Source data:
----------------------------------------
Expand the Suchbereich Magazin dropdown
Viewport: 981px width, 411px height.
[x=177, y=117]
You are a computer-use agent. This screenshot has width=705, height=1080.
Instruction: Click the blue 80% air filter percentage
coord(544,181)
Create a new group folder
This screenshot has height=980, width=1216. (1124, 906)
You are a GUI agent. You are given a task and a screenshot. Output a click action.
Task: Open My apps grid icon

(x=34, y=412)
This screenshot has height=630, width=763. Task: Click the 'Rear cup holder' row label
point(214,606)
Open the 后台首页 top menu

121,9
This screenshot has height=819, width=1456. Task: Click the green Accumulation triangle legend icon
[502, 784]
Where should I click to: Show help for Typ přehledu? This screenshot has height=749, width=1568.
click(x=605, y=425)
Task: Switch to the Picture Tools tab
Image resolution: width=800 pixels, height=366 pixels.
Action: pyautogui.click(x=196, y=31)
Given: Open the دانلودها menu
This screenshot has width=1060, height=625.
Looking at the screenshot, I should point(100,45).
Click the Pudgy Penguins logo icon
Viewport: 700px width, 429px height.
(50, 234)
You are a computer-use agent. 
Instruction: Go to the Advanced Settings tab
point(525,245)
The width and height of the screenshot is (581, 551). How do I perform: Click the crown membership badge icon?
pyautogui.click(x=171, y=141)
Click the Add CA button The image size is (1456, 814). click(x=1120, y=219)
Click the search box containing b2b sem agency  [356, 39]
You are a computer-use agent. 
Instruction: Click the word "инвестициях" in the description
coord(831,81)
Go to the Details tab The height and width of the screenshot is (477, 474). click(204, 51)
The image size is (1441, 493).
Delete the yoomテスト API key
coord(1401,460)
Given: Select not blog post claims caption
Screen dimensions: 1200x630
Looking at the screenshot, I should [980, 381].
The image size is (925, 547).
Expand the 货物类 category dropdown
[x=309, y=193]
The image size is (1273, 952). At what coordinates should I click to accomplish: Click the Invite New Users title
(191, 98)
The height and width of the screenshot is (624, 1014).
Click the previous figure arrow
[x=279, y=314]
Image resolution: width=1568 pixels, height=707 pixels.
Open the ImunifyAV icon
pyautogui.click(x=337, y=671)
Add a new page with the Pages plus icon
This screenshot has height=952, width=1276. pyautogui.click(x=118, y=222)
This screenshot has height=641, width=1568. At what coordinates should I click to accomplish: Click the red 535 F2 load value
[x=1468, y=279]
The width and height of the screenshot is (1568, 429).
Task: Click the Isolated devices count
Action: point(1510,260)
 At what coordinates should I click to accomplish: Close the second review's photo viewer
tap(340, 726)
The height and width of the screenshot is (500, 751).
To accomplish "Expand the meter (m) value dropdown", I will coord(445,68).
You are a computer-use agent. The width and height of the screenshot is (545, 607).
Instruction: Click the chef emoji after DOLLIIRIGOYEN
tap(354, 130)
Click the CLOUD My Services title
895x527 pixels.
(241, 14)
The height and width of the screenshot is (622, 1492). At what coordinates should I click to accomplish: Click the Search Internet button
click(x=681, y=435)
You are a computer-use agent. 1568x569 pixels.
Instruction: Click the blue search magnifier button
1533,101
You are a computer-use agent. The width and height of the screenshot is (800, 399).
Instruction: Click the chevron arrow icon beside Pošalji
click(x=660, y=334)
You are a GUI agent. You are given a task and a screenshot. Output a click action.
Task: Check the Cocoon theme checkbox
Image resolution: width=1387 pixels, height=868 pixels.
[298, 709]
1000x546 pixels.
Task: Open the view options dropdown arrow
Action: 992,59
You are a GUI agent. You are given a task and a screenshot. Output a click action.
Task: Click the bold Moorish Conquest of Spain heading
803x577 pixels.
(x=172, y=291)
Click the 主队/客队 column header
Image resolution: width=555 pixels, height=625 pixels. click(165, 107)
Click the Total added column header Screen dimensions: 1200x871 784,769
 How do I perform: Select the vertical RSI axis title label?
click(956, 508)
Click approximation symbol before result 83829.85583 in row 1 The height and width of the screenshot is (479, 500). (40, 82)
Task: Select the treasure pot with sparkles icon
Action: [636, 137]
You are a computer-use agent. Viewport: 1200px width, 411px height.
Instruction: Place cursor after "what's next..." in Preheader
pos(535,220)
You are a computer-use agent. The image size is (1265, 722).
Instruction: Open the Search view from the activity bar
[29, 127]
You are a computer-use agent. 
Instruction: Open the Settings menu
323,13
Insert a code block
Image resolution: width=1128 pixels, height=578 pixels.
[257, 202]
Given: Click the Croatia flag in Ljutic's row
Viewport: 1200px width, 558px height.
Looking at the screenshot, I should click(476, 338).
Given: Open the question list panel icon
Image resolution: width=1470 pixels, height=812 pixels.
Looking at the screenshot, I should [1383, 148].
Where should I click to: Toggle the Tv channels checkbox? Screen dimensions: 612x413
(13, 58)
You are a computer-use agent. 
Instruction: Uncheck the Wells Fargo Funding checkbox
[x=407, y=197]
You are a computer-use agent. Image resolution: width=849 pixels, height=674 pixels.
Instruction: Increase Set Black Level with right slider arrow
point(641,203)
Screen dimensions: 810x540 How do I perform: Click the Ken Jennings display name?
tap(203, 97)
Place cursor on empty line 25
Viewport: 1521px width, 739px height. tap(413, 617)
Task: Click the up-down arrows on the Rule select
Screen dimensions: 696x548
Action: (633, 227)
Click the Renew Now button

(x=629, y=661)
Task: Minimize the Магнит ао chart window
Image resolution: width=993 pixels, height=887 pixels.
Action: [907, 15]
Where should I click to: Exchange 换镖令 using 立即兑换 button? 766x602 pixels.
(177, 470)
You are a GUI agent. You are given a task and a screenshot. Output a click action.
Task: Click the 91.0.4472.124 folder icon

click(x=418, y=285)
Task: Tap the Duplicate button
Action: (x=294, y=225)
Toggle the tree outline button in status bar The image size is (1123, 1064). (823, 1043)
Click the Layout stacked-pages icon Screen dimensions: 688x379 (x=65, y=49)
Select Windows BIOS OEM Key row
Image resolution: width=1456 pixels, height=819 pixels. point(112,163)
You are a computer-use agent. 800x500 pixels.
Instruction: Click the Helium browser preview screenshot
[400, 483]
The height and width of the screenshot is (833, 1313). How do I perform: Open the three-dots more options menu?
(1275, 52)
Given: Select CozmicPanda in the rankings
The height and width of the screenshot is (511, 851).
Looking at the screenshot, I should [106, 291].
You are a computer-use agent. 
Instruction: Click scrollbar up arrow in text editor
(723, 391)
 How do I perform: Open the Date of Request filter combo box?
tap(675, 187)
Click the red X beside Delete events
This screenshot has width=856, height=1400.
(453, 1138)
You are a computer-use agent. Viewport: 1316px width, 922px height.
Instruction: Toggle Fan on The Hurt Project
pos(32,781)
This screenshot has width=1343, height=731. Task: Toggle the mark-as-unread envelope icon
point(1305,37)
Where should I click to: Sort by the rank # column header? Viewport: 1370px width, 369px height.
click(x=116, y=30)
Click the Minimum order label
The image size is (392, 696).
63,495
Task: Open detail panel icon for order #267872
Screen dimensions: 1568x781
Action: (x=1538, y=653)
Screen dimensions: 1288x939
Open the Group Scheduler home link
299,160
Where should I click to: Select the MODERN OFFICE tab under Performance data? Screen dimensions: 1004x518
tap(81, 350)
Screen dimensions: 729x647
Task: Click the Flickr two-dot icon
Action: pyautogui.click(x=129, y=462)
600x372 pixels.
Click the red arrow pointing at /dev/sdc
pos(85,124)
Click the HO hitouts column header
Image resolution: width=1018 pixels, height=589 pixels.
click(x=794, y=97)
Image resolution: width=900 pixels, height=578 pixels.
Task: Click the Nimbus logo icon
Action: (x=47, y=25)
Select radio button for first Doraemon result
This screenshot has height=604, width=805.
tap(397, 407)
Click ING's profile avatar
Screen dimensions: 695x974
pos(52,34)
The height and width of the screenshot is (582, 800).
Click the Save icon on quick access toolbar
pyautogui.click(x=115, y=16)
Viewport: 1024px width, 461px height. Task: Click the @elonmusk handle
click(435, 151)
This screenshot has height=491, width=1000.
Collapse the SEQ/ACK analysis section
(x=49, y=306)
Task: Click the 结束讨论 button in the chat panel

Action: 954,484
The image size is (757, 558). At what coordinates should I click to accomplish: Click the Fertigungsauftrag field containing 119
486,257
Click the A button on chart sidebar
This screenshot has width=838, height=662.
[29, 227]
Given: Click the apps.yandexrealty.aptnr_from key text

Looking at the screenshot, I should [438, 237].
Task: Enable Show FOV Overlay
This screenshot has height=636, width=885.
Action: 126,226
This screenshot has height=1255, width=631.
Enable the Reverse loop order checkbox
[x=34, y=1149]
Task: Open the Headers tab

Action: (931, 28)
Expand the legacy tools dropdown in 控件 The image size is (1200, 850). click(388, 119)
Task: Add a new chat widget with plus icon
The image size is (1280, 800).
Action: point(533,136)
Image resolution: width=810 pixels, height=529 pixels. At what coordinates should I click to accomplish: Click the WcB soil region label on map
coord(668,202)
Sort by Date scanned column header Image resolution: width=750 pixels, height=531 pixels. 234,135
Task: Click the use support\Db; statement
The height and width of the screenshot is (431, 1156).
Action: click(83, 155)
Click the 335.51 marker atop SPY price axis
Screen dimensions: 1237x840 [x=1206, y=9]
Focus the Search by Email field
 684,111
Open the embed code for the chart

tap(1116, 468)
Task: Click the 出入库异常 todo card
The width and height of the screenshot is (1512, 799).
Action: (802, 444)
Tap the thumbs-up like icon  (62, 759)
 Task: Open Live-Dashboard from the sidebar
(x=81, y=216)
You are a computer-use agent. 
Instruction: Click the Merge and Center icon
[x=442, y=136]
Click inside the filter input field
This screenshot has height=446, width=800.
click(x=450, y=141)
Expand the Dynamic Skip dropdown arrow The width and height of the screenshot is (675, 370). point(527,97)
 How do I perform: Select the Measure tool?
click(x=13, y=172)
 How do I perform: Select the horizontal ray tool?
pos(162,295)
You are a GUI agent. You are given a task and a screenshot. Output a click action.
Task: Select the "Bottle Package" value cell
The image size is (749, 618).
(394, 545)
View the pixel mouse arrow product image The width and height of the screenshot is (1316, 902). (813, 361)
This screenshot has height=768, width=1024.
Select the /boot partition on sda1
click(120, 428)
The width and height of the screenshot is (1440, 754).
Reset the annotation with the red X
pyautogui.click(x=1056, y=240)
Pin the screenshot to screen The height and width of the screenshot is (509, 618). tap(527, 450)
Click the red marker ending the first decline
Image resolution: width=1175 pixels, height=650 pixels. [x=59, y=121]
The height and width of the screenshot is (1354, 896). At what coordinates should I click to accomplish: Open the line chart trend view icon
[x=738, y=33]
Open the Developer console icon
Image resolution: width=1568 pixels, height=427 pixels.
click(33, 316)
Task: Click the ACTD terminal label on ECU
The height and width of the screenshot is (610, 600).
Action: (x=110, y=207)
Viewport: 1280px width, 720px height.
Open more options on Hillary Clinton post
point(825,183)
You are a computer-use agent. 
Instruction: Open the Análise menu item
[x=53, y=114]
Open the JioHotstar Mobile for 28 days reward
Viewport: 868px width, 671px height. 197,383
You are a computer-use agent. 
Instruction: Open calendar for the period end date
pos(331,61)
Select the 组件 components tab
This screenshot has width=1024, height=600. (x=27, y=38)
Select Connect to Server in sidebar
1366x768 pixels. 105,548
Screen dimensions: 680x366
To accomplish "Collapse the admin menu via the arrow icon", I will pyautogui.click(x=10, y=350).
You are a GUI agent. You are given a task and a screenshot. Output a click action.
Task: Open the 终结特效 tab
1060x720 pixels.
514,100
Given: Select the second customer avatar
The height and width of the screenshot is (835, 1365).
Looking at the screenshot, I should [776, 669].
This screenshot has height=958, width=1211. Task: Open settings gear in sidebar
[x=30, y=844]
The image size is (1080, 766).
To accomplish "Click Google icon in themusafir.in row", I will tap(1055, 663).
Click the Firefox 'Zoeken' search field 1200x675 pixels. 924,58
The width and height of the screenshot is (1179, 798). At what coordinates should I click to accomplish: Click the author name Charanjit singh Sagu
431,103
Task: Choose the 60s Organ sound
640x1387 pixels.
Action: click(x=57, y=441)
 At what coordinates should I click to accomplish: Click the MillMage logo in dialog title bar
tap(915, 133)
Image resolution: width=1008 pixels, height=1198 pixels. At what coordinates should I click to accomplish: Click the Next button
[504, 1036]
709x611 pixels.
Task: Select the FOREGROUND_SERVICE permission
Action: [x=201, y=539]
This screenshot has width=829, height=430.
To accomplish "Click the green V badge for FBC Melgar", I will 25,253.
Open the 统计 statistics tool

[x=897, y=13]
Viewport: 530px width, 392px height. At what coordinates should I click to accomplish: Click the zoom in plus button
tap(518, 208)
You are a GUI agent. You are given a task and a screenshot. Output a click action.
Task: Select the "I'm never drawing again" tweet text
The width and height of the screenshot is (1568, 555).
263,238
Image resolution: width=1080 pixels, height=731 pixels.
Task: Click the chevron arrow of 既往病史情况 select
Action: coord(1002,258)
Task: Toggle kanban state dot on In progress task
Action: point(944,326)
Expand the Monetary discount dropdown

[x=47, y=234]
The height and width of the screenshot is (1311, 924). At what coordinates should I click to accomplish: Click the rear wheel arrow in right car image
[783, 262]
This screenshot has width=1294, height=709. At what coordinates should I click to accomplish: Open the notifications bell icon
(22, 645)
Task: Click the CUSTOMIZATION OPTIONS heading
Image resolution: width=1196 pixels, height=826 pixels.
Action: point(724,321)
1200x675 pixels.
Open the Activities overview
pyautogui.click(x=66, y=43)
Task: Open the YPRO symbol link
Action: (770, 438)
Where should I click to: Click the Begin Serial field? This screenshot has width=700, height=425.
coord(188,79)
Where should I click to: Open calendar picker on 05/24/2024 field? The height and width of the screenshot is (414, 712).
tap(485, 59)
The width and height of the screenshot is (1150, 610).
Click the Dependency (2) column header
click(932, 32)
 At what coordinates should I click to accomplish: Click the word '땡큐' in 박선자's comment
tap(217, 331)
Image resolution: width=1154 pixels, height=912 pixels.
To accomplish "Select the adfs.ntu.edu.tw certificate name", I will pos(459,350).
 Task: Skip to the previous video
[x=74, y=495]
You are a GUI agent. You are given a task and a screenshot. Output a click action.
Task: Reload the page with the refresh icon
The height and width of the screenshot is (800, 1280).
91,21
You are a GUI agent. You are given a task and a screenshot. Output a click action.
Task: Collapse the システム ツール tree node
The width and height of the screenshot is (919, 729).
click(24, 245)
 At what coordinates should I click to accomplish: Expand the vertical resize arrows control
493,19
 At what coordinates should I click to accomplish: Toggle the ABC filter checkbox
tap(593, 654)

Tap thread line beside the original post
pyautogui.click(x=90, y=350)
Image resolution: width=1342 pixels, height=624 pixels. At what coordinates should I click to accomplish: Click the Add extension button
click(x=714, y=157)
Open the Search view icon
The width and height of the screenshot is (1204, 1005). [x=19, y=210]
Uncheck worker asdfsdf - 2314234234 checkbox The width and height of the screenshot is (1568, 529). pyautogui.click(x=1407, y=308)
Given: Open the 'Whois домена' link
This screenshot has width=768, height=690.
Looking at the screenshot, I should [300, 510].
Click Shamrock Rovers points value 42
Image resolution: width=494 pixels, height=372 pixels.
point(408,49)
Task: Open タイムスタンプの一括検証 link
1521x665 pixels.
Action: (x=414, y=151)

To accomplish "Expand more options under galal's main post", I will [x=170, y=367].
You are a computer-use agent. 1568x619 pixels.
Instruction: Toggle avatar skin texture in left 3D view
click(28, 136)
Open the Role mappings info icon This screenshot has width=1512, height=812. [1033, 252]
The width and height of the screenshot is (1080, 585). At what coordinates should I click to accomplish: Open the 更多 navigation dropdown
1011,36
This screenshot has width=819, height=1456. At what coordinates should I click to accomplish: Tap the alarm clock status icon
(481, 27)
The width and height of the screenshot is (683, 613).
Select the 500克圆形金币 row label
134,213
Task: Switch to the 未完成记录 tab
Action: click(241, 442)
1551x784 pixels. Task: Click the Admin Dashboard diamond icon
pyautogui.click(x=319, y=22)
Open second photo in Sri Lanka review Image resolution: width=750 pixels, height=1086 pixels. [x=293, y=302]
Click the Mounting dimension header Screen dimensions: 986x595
----------------------------------------
*AIM OF THE EXERCISE*
Of all the entries above, retype exactly the lines from the line with "Task: Open My apps grid icon" to the line with "Given: Open the دانلودها menu", both included, and no others.

*EXPECTED ANSWER*
Task: Open My apps grid icon

(x=34, y=412)
This screenshot has height=630, width=763. Task: Click the 'Rear cup holder' row label
point(214,606)
Open the 后台首页 top menu

121,9
This screenshot has height=819, width=1456. Task: Click the green Accumulation triangle legend icon
[502, 784]
Where should I click to: Show help for Typ přehledu? This screenshot has height=749, width=1568.
click(x=605, y=425)
Task: Switch to the Picture Tools tab
Image resolution: width=800 pixels, height=366 pixels.
Action: pyautogui.click(x=196, y=31)
Given: Open the دانلودها menu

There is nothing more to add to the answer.